• April 2015

The Intuitive Investor: How to Translate Intuition From Serendipity to Tool

By Jason Voss, CFA
The Intuitive Investor

In my column on Enterprising Investor, I share tips on how to tune into intuitive sensations.

In a previous posting, I focused on the importance of distinguishing between specific consciousness and its emphasis on naming and quantifying sensations, and holistic consciousness and its emphasis on experiencing sensations directly.

Yet, for intuitive sensations experienced to be useful to investors, it is critically important to translate them into quantities (rarely) or words (most common).

But how to translate intuitive sensations into information?

Expressing Yourself in Words

Here is an exercise to help you translate intuitive sensations:

  1. Think of an investment that elicits strong emotions in you. Perhaps you made a mistake and lost your shareholders’ money. Or maybe you experienced tremendous capital appreciation in an investment that brought you tremendous joy.
  2. Put the investment in your mind’s eye.
  3. Revisit your emotions about the investment.
  4. Focus only on the sensations or feelings associated with the investment and not the words.
  5. Hold your awareness of these sensations for an extended amount of time. It is likely that the sensations and emotions tug at your awareness.
  6. Now that you have a fix on your sensations, begin thinking of words that best harmonize with your experience of them. I strongly encourage you to cycle through many synonyms to see which words best express your emotions.

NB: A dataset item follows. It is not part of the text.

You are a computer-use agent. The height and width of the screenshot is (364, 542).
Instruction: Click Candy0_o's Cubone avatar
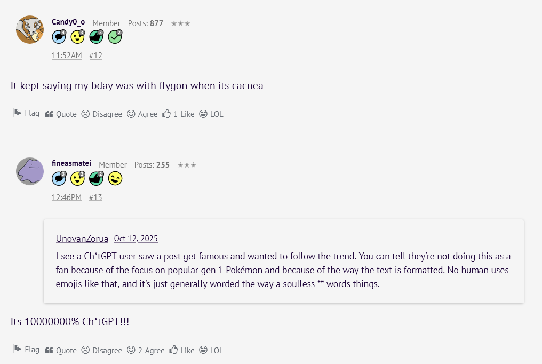[30, 29]
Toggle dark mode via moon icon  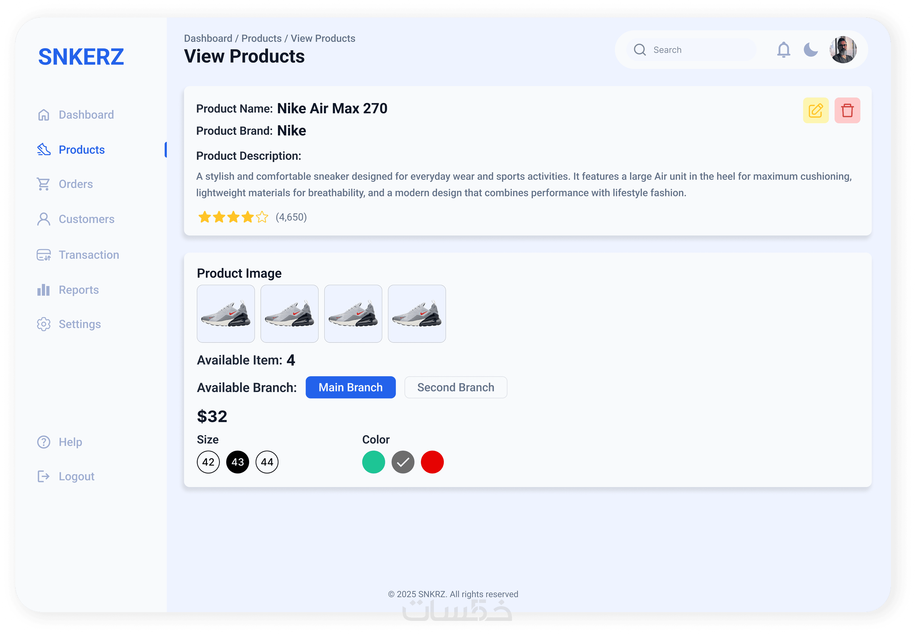point(810,50)
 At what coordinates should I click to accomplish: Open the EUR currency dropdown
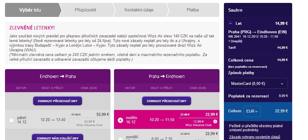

It is normal to experience more than one emotion simultaneously about complex objects such as investments. Repeat the exercise until you believe you have separated out the complex entanglement of emotions associated with your investment. Ideally, at the end of the exercise you have a precise translation of your emotions about an investment. As you review the words you listed, what new insights do you have about your investment?

I focused on emotions in the above exercise because until you practice tuning into intuitive sensations, it can be difficult to notice the subtleties associated with intuition. Emotions, by contrast, are easier to recognize. So if you have mastered your emotions about investing, then consider yourself either an evolved and wise investor or an in-denial sociopath!

In all seriousness, emotionless, non-prejudiced awareness is the goal of a successful meditation practice, but that does not mean there won’t still be sensations associated with an investment. If you do not experience emotions doing the exercise above, then repeat the exercise by recalling any investment that you would like to understand better. Now instead of describing your emotions, identify words that best harmonize with your sensations. What new insights do you glean?

Writing Poetry

After many years of exploring intuition and trying to create structure around it in order to change its operation from serendipity to tool, I can attest that for me the most potent practice for translating intuitive sensations into information is to write poetry. (Yes, an online investment forum is recommending you write poetry!)

Why poetry? Because writing poetry is a practice that merges the sensations experienced in holistic consciousness with language, one of the favorite modes of expression for specific consciousness. See if you can write a poem about your career, including the strong feelings generated by your successes and failures.

How does your career relate to your sense of self-worth, to your personal development, or to your family? I am not advocating cheesy poetry or the kind that imposes a rhyming structure or other artificial structure (e.g., iambic pentameter or haiku) on your emotions.

Why? Because the goal is to try to avoid specificity and structure so that you can instead focus on the sensations contained in holistic awareness.

The Shareholder Letter

Many investment professionals are required to communicate with their investors, either through a client letter or a letter to shareholders. Writing this letter also provides a wonderful practice field for translating intuitive sensations into numeric or verbal specifics.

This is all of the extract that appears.